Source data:

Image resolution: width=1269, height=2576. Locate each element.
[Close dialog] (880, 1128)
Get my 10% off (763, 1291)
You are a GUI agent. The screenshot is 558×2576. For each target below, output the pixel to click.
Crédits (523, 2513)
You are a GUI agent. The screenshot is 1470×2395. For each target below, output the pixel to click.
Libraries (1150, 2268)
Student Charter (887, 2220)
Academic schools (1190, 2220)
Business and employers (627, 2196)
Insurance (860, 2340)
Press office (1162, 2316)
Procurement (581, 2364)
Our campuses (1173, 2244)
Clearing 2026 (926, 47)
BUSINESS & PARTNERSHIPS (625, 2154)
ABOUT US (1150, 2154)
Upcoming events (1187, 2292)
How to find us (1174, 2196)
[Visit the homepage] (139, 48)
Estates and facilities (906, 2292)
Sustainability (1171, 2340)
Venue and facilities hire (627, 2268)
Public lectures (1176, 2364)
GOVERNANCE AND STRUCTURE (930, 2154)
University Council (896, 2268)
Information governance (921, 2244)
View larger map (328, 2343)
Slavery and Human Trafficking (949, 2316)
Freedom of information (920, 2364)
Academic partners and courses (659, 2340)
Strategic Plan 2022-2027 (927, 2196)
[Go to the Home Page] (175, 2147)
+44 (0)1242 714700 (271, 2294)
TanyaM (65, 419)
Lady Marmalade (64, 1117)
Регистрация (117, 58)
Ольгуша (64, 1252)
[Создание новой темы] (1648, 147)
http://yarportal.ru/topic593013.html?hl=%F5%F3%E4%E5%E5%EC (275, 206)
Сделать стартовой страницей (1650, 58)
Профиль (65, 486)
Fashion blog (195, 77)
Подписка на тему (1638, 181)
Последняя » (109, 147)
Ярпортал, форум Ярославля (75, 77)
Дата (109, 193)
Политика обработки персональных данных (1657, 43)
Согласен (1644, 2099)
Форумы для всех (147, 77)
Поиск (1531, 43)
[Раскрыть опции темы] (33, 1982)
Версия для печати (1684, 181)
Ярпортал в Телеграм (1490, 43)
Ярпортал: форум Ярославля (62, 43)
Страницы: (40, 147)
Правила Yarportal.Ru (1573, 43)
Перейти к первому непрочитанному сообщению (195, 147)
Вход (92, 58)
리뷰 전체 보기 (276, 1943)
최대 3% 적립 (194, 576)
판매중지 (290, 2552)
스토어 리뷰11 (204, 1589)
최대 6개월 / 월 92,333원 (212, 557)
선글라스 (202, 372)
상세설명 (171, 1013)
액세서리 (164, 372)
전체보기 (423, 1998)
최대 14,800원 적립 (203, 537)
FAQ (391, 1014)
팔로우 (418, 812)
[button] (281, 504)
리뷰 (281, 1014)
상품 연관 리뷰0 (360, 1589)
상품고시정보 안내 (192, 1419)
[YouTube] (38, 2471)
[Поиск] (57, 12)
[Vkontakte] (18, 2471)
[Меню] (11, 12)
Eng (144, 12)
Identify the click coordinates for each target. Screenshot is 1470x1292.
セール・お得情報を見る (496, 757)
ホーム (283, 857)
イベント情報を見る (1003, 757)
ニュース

*PROMPT*:
Among the lines of these entries, find those that contain "each". Give their number and nothing else.

*EXERCISE RESULT*:
4